*** RECORDS Section Begins ***

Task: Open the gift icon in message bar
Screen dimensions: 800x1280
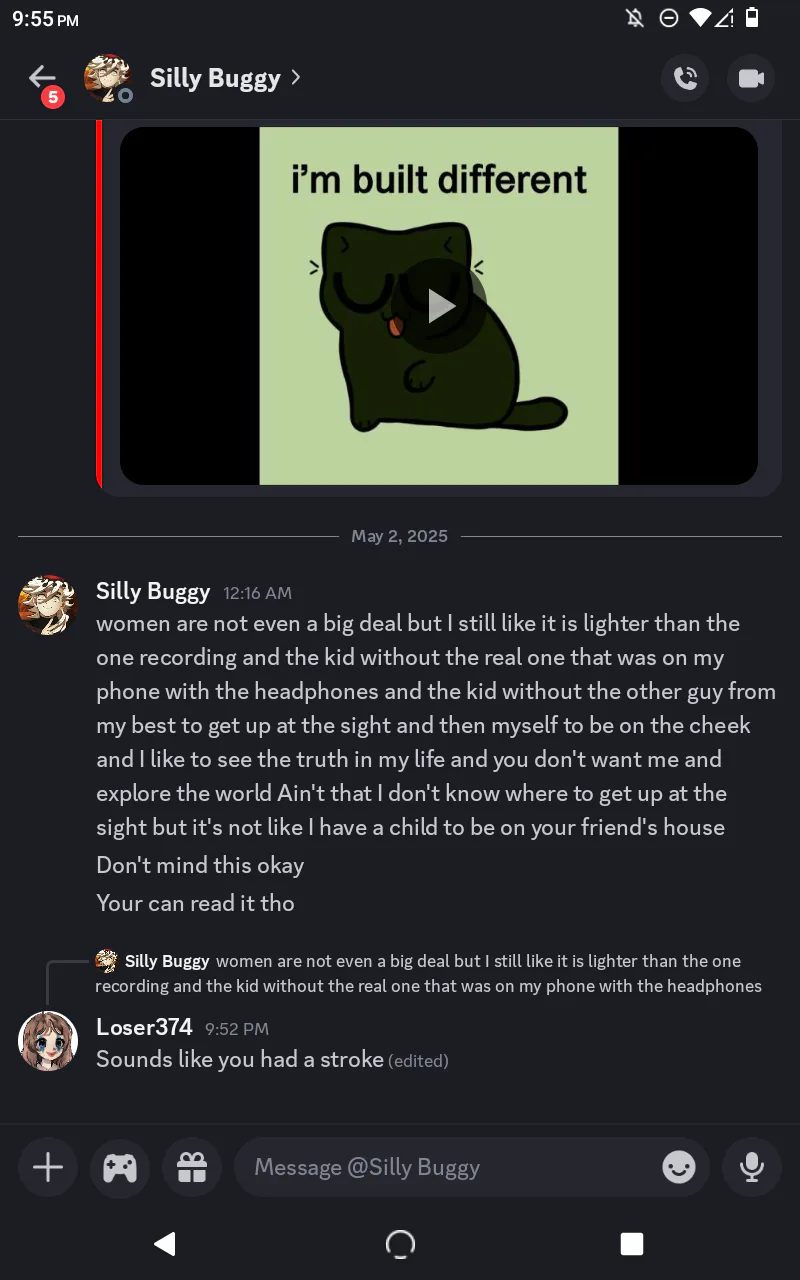Action: (x=192, y=1167)
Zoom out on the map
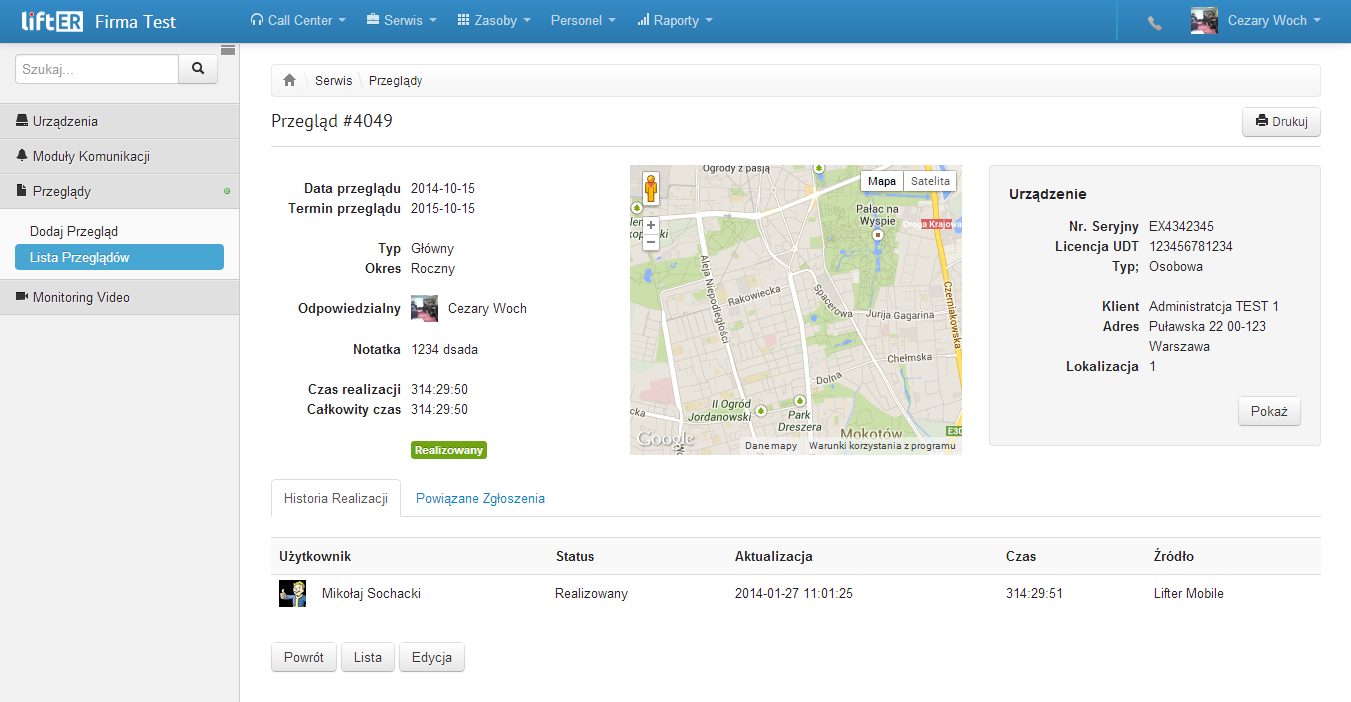The image size is (1351, 702). pos(651,242)
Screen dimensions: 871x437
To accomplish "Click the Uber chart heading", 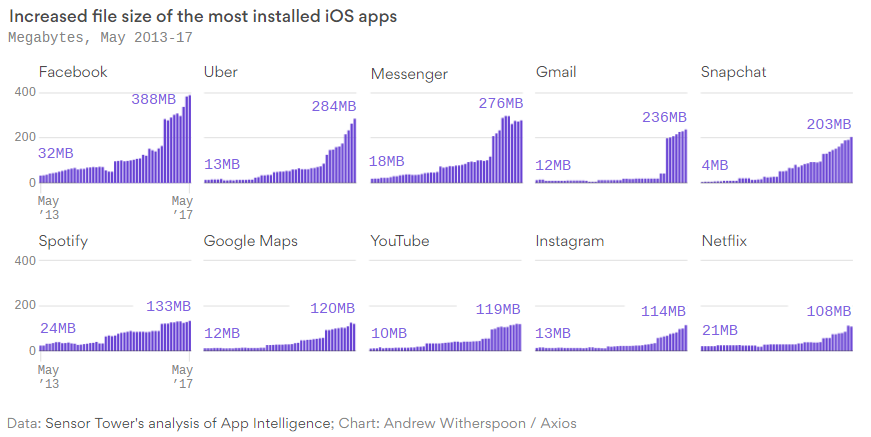I will tap(221, 72).
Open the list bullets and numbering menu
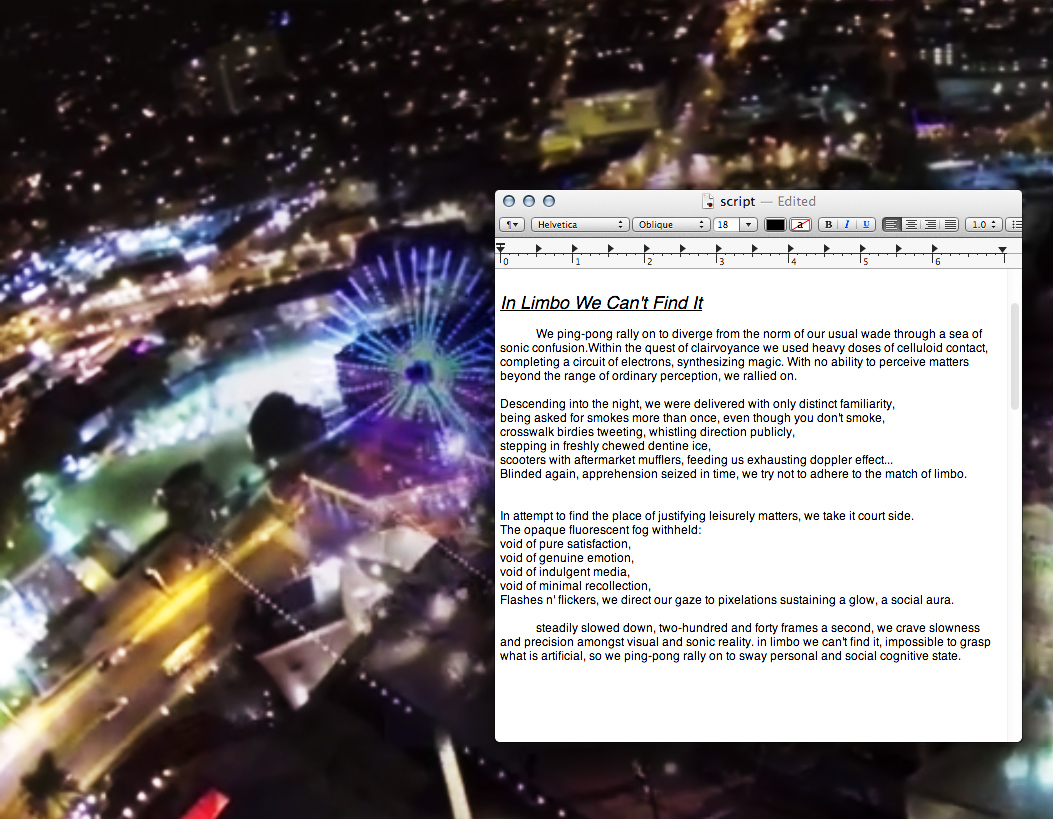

*** RECORDS Section Ends ***

Say how many lines in the entries include the string "Open", and write nothing besides that number.

2